- **WHAT IS REQUIRED**: Transcribe all the data, leaving each word as it is.

-------------------------

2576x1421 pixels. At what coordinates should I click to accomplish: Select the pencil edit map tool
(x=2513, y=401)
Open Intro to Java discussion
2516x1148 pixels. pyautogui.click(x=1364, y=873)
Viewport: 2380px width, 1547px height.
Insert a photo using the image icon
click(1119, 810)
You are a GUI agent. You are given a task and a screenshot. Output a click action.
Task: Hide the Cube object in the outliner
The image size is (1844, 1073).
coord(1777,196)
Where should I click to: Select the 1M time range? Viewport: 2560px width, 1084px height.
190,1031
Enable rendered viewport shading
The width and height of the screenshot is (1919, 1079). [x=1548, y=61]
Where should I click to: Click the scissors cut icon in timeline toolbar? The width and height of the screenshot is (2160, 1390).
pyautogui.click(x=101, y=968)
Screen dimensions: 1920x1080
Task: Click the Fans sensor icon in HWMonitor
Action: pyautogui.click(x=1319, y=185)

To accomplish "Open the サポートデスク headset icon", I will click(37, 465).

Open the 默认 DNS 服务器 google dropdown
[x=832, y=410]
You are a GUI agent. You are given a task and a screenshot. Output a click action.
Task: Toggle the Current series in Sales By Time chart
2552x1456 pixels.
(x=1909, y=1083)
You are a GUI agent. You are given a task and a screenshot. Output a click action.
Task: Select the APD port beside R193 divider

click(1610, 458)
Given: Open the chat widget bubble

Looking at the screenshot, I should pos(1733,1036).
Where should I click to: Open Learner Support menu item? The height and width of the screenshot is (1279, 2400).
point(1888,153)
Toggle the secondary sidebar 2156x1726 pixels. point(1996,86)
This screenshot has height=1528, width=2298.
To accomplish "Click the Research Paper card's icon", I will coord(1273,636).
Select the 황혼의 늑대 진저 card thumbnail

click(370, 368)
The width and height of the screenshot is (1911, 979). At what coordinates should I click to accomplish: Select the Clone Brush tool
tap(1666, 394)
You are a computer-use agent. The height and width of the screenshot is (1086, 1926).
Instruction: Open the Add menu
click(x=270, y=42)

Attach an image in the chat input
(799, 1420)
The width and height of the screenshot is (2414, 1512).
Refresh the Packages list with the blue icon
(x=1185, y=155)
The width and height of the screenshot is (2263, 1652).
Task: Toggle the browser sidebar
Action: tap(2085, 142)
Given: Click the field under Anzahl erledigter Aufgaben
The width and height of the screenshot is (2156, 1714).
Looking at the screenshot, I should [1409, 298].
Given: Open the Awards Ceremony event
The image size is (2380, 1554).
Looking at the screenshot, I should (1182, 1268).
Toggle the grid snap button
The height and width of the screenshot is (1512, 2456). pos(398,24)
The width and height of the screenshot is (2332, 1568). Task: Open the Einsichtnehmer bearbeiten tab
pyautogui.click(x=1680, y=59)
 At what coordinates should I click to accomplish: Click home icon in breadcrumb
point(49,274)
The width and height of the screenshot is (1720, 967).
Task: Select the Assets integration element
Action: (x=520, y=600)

-------------------------

- **TASK RESPONSE**:
2576x1421 pixels. At what coordinates should I click to accomplish: Select the pencil edit map tool
(x=2513, y=401)
Open Intro to Java discussion
2516x1148 pixels. pyautogui.click(x=1364, y=873)
Viewport: 2380px width, 1547px height.
Insert a photo using the image icon
click(1119, 810)
You are a GUI agent. You are given a task and a screenshot. Output a click action.
Task: Hide the Cube object in the outliner
The image size is (1844, 1073).
coord(1777,196)
Where should I click to: Select the 1M time range? Viewport: 2560px width, 1084px height.
190,1031
Enable rendered viewport shading
The width and height of the screenshot is (1919, 1079). [x=1548, y=61]
Where should I click to: Click the scissors cut icon in timeline toolbar? The width and height of the screenshot is (2160, 1390).
pyautogui.click(x=101, y=968)
Screen dimensions: 1920x1080
Task: Click the Fans sensor icon in HWMonitor
Action: pyautogui.click(x=1319, y=185)

To accomplish "Open the サポートデスク headset icon", I will click(37, 465).

Open the 默认 DNS 服务器 google dropdown
[x=832, y=410]
You are a GUI agent. You are given a task and a screenshot. Output a click action.
Task: Toggle the Current series in Sales By Time chart
2552x1456 pixels.
(x=1909, y=1083)
You are a GUI agent. You are given a task and a screenshot. Output a click action.
Task: Select the APD port beside R193 divider

click(1610, 458)
Given: Open the chat widget bubble

Looking at the screenshot, I should pos(1733,1036).
Where should I click to: Open Learner Support menu item? The height and width of the screenshot is (1279, 2400).
point(1888,153)
Toggle the secondary sidebar 2156x1726 pixels. point(1996,86)
This screenshot has height=1528, width=2298.
To accomplish "Click the Research Paper card's icon", I will coord(1273,636).
Select the 황혼의 늑대 진저 card thumbnail

click(370, 368)
The width and height of the screenshot is (1911, 979). At what coordinates should I click to accomplish: Select the Clone Brush tool
tap(1666, 394)
You are a computer-use agent. The height and width of the screenshot is (1086, 1926).
Instruction: Open the Add menu
click(x=270, y=42)

Attach an image in the chat input
(799, 1420)
The width and height of the screenshot is (2414, 1512).
Refresh the Packages list with the blue icon
(x=1185, y=155)
The width and height of the screenshot is (2263, 1652).
Task: Toggle the browser sidebar
Action: tap(2085, 142)
Given: Click the field under Anzahl erledigter Aufgaben
The width and height of the screenshot is (2156, 1714).
Looking at the screenshot, I should [1409, 298].
Given: Open the Awards Ceremony event
The image size is (2380, 1554).
Looking at the screenshot, I should (1182, 1268).
Toggle the grid snap button
The height and width of the screenshot is (1512, 2456). pos(398,24)
The width and height of the screenshot is (2332, 1568). Task: Open the Einsichtnehmer bearbeiten tab
pyautogui.click(x=1680, y=59)
 At what coordinates should I click to accomplish: Click home icon in breadcrumb
point(49,274)
The width and height of the screenshot is (1720, 967).
Task: Select the Assets integration element
Action: (x=520, y=600)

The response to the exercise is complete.